Stored data entries:
*** Block opens ***
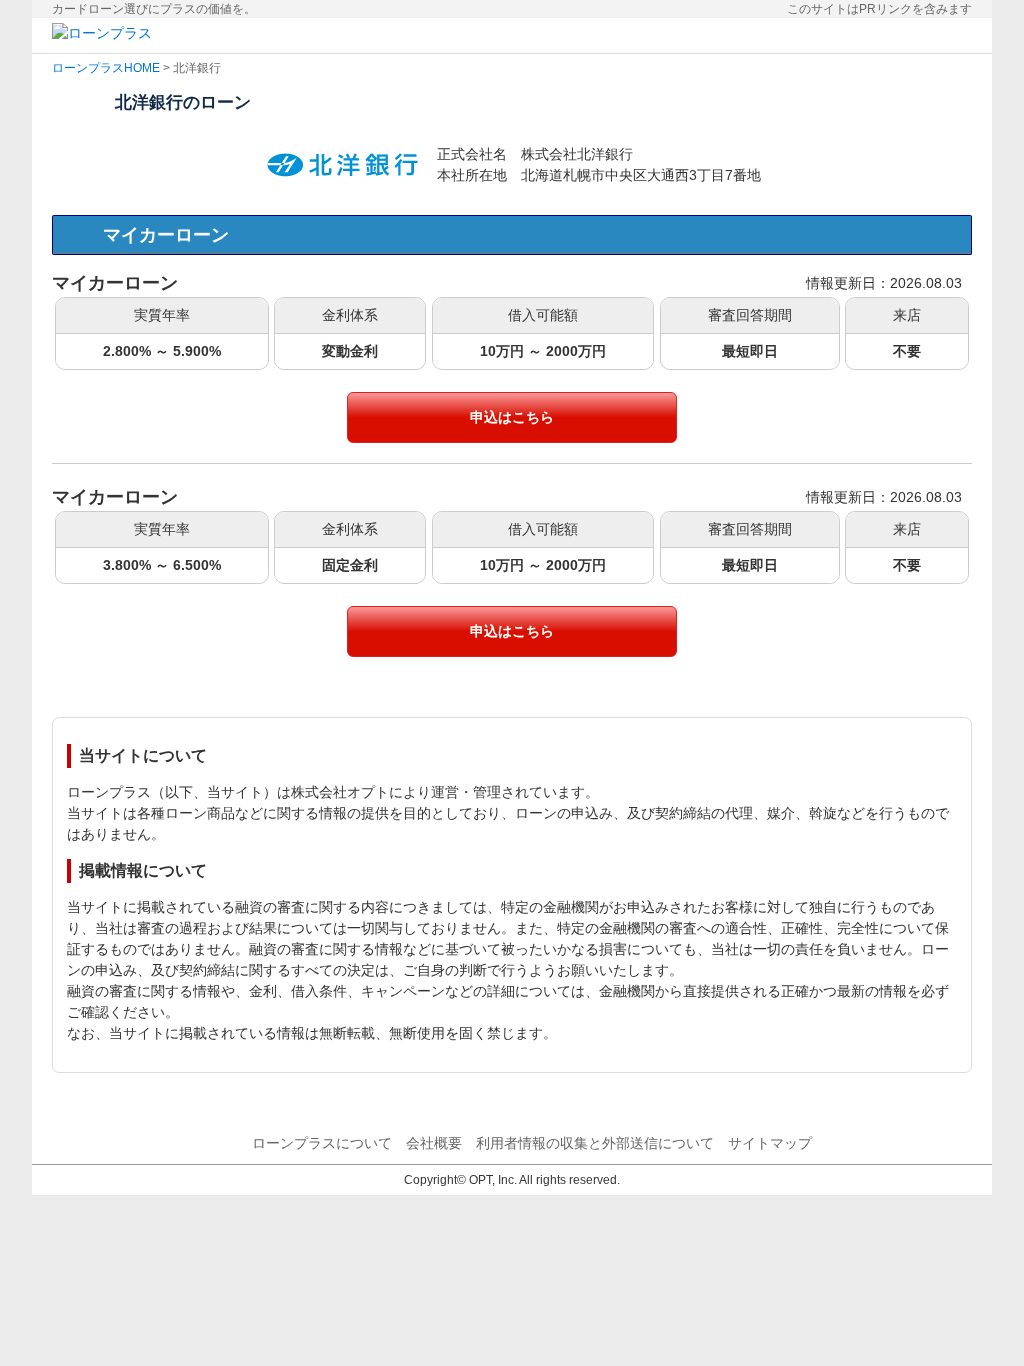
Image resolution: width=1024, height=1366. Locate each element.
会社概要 (434, 1143)
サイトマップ (770, 1143)
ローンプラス (88, 68)
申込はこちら (512, 417)
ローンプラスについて (322, 1143)
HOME (142, 68)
*** Block closes ***
Problem to solve
All records above are to be repeated exactly, with the images left out.

Written reply
Image resolution: width=1024, height=1366. Locate each element.
会社概要 (434, 1143)
サイトマップ (770, 1143)
ローンプラス (88, 68)
申込はこちら (512, 417)
ローンプラスについて (322, 1143)
HOME (142, 68)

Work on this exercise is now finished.